As described in the django documentation of ForeignKey django merely emulates this behaviour instead of deferring it to the database.

Django emulates the behavior of the SQL constraint ON DELETE CASCADE and also deletes the object containing the ForeignKey.

So to answer your question: This is expected behavior and will still work just like you would expect it to work on the database level.

How else can I get my models.py file to output a cascading delete foreign key constraint?

You can't as django currently does not support this feature. However there is a ticket discussing to add it: https://code.djangoproject.com/ticket/21961


Edit for further clarification on how to enforce this at database-level

While I highly recommend to just let django handle this for you there might be reasons not to do so.

To opt out of database table creation or deletion operations you can set Options.managed to False in the Meta class of ArticleStat. That would however also mean that you are now responsible to do the migrations manually e.g. writing the CREATE TABLE statement to define the table including the foreign key constraint (which you thus have full control over now). Another consideration to take into account is that you should instruct django to not do anything on deletion of a referenced Article object anymore (as your database is now responsible for that). That can be ensured by setting on_delete to models.DO_NOTHING.
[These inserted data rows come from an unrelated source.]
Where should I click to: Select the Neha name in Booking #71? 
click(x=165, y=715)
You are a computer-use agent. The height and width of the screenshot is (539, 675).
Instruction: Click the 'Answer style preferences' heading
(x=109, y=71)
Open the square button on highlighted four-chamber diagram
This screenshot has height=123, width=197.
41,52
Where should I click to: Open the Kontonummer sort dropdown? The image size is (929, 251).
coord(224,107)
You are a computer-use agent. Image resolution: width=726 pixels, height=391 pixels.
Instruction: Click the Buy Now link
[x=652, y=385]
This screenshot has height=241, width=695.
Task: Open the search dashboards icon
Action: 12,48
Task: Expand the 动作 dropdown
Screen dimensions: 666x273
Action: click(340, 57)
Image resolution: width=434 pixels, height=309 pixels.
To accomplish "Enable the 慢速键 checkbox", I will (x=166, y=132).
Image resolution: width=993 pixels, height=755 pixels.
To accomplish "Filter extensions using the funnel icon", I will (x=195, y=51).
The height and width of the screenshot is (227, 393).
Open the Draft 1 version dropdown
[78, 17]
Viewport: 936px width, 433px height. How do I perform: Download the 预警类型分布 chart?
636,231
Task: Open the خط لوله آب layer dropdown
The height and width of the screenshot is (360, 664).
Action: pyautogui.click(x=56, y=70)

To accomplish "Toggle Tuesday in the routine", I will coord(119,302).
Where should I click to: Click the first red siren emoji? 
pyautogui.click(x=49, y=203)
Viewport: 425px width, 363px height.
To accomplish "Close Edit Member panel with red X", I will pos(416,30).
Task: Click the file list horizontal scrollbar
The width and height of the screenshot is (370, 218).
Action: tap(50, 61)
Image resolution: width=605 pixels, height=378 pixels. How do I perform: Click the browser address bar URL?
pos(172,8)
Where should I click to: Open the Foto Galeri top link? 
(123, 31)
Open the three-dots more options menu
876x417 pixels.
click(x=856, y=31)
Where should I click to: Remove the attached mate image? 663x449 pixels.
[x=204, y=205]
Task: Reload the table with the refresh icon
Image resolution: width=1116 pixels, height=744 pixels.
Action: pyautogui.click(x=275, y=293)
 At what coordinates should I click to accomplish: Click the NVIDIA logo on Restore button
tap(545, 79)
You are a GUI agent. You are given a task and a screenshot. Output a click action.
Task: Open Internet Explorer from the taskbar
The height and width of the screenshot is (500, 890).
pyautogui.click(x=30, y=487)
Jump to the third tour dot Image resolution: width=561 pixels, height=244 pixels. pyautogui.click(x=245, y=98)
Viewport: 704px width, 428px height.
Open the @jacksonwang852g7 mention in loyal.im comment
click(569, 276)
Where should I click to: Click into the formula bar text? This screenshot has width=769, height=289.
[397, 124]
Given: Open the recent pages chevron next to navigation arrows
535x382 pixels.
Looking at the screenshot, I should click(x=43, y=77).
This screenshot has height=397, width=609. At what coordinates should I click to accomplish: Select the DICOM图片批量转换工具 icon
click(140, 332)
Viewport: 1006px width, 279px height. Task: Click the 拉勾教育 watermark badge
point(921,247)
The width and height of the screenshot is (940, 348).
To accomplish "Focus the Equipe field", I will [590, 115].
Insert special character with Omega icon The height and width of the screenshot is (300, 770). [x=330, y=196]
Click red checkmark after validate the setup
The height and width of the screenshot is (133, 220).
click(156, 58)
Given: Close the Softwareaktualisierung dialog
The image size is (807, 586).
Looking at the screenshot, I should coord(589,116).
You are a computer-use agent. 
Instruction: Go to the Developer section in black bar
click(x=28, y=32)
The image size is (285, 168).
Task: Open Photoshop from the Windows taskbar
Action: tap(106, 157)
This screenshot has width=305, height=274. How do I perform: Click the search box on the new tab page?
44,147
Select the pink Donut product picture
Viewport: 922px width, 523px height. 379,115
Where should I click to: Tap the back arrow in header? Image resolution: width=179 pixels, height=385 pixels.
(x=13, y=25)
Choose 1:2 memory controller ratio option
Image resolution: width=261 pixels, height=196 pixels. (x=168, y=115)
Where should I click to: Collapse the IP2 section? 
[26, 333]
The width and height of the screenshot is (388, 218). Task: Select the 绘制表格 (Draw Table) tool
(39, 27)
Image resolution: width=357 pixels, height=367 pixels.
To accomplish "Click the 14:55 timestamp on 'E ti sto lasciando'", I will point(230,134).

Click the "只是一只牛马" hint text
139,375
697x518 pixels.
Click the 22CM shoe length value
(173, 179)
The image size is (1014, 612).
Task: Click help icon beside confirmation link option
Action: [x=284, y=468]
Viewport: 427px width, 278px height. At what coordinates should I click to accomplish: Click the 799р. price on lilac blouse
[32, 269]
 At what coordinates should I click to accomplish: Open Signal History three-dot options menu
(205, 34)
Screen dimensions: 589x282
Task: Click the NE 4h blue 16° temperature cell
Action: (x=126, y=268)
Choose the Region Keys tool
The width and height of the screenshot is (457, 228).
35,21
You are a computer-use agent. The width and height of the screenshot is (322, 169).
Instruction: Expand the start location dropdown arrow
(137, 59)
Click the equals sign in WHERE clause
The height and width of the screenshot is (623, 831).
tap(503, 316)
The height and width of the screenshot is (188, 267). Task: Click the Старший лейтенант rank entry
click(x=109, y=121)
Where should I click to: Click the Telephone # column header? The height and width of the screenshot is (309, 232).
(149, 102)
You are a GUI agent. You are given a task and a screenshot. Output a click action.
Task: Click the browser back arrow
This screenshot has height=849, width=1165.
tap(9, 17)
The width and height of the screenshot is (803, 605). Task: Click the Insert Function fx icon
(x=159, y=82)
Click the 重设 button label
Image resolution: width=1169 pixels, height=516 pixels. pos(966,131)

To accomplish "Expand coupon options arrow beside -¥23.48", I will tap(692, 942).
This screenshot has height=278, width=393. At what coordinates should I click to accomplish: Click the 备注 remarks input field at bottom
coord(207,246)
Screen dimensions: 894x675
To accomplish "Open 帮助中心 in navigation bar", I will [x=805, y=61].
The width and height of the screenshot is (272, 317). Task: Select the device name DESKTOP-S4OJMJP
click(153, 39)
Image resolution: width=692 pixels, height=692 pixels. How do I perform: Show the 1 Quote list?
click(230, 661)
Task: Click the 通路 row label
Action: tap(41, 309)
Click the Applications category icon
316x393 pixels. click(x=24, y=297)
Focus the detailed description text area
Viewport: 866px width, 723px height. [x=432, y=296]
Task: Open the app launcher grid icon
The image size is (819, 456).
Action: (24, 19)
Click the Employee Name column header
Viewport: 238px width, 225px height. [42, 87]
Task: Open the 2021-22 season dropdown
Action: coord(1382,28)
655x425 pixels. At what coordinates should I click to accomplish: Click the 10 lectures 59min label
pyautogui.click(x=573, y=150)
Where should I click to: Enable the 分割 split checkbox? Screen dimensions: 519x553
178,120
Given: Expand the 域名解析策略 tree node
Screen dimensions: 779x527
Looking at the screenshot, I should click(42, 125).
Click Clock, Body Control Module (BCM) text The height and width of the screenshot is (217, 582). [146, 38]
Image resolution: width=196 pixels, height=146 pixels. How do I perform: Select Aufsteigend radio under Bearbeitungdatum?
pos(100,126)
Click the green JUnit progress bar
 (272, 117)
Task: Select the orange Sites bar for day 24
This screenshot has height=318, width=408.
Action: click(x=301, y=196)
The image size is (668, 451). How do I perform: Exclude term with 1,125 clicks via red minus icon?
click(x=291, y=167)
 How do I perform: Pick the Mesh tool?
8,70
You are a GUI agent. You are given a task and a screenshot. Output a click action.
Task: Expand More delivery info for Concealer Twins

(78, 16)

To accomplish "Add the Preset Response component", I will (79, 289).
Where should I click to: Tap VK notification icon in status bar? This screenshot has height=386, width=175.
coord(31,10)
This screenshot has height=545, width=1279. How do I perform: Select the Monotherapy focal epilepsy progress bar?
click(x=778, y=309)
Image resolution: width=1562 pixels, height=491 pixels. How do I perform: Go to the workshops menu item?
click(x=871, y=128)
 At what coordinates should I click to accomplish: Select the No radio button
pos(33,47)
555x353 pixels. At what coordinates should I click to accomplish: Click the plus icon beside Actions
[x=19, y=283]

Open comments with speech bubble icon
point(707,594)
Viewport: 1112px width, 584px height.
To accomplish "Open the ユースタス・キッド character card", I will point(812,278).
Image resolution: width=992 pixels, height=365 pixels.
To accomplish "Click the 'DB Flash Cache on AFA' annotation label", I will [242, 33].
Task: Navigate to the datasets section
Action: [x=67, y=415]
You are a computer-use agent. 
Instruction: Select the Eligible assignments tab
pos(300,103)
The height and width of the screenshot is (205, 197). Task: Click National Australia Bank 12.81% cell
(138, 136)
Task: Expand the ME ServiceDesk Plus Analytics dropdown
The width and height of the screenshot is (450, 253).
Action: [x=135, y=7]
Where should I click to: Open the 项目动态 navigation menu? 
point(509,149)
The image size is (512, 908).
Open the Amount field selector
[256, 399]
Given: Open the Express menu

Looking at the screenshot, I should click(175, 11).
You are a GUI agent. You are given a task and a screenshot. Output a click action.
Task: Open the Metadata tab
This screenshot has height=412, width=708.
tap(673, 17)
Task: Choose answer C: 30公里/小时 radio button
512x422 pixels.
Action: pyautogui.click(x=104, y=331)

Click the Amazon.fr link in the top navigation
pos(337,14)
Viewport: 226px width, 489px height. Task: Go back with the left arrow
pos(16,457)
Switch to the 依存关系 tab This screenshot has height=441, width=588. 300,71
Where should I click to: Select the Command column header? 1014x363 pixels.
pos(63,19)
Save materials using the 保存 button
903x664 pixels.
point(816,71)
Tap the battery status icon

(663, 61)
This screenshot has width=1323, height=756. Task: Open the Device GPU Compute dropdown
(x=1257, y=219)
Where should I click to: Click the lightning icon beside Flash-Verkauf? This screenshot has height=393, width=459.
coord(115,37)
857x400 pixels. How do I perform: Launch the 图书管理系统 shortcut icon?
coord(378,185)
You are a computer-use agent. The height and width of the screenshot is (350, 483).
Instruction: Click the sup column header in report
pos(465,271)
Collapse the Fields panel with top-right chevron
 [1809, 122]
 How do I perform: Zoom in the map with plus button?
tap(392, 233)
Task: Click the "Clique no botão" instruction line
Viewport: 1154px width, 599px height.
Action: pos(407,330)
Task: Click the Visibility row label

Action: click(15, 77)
Put together your ArticleStat would now look like this:

class ArticleStat(models.Model):
    article = models.ForeignKey(Article, on_delete=models.DO_NOTHING)

    class Meta:
        managed = False

A comment about signals prompted me to revisit this and list some pitfalls to consider.

  • opting out means opting out of django signals as well. In particular pre_delete and post_delete won't be fired for cascaded objects anymore.

  • As mentioned in the ticket description mixing database- and django-cascading won't play nicely together.

    If a model A references a model B using CASCADE_DB, but model B references model C using regular CASCADE, a deletion of A won't cascade all the way to C.

That being said I couldn't find any definite proof of why django is handling this the way it does currently.